PROBLEM STATEMENT:
In the entries that follow, find the line containing "Given: Switch to grid view layout", then output exactly every line from the first through that one.

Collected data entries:
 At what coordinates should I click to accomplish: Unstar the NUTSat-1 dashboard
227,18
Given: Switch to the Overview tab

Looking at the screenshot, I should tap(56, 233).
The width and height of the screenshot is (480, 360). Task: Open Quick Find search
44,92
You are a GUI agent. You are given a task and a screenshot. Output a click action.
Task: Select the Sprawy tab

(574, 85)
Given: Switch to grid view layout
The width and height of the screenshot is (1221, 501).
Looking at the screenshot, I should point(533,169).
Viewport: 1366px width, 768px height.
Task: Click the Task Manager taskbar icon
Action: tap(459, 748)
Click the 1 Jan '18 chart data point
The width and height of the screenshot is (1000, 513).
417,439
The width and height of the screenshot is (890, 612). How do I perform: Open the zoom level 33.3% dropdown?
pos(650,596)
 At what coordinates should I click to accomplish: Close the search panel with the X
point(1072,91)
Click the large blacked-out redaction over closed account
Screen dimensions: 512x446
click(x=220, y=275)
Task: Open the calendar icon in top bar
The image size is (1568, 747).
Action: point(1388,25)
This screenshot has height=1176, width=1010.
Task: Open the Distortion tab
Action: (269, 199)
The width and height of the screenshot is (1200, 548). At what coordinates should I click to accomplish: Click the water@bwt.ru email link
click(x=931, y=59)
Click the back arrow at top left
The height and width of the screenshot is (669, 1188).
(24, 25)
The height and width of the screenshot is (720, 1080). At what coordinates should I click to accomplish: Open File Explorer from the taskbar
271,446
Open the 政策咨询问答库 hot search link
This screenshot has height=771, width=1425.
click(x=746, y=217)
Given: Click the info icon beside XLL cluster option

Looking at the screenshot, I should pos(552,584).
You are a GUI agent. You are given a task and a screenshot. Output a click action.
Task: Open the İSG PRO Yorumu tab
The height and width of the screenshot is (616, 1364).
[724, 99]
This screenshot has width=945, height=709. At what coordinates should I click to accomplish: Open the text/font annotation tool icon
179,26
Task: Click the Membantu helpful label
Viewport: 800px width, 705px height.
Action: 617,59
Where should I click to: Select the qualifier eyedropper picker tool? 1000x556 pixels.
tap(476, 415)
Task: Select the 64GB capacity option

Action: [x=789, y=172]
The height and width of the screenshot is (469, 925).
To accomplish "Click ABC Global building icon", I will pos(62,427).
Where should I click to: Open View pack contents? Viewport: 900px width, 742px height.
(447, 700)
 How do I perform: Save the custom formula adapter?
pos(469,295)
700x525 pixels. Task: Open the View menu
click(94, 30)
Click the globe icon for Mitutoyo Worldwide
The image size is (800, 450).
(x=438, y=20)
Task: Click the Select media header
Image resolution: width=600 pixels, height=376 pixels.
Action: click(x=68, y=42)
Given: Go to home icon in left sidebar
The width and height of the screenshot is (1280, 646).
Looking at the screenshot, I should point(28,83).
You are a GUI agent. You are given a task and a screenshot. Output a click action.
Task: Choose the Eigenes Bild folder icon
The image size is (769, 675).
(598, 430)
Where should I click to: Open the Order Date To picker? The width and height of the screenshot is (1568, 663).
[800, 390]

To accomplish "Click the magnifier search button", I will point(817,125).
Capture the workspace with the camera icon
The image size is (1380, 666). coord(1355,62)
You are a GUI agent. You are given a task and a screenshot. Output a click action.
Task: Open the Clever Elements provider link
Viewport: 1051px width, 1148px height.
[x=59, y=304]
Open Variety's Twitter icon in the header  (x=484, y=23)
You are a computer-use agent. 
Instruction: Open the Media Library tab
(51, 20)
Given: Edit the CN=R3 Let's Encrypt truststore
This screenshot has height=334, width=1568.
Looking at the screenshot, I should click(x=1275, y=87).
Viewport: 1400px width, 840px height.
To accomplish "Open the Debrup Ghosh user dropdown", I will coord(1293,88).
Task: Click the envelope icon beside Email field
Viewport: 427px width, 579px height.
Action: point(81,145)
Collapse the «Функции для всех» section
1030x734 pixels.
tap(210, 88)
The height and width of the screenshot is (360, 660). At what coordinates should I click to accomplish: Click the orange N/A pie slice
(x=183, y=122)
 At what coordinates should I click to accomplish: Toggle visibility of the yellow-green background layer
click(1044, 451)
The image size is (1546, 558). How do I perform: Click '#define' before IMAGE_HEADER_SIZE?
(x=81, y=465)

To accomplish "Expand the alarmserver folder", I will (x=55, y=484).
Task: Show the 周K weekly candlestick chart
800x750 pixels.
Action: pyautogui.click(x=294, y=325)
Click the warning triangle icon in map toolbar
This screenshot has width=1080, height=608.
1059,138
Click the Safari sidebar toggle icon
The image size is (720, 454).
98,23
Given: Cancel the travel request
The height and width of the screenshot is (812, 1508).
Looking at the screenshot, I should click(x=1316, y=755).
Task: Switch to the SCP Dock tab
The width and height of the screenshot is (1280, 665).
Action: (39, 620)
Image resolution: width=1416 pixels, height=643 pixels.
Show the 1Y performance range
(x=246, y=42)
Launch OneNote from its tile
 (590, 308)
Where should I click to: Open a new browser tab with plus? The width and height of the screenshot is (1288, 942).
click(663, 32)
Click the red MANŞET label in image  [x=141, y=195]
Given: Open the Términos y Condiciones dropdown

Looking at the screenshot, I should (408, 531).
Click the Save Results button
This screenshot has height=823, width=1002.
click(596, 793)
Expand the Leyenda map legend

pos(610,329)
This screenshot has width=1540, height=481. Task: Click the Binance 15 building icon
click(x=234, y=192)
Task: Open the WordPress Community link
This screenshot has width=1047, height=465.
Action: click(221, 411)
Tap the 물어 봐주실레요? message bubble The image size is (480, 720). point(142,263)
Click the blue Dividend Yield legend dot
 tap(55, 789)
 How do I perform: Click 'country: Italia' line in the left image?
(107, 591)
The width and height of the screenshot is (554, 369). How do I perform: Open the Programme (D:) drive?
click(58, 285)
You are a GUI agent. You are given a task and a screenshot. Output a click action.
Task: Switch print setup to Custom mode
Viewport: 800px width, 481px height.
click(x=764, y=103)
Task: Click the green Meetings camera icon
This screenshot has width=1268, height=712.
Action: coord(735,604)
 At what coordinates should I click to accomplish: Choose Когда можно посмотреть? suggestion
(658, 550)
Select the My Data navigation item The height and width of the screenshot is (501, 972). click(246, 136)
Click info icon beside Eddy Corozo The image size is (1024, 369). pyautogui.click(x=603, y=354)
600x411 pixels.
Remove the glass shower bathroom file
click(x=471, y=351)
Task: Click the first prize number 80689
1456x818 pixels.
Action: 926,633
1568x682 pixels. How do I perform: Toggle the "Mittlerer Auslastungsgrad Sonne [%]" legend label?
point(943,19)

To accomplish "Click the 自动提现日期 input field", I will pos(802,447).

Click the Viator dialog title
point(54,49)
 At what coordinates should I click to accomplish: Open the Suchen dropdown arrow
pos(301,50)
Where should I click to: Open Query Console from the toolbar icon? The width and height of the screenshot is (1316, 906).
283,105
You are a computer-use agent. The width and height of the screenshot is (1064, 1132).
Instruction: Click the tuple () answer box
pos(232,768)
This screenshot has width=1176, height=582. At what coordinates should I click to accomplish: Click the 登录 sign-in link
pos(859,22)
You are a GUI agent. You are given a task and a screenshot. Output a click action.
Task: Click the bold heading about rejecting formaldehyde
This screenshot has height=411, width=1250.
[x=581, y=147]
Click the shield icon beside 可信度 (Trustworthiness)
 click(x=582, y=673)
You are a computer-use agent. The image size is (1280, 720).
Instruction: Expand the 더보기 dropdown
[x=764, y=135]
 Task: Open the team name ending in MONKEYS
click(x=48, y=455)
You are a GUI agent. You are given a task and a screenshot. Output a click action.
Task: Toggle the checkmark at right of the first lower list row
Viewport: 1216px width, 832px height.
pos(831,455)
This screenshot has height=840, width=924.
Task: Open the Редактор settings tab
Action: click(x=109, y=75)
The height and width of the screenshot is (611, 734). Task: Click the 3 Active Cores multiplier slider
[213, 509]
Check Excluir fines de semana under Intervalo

SOLUTION:
 At what coordinates should I click to accomplish: Unstar the NUTSat-1 dashboard
227,18
Given: Switch to the Overview tab

Looking at the screenshot, I should tap(56, 233).
The width and height of the screenshot is (480, 360). Task: Open Quick Find search
44,92
You are a GUI agent. You are given a task and a screenshot. Output a click action.
Task: Select the Sprawy tab

(574, 85)
Given: Switch to grid view layout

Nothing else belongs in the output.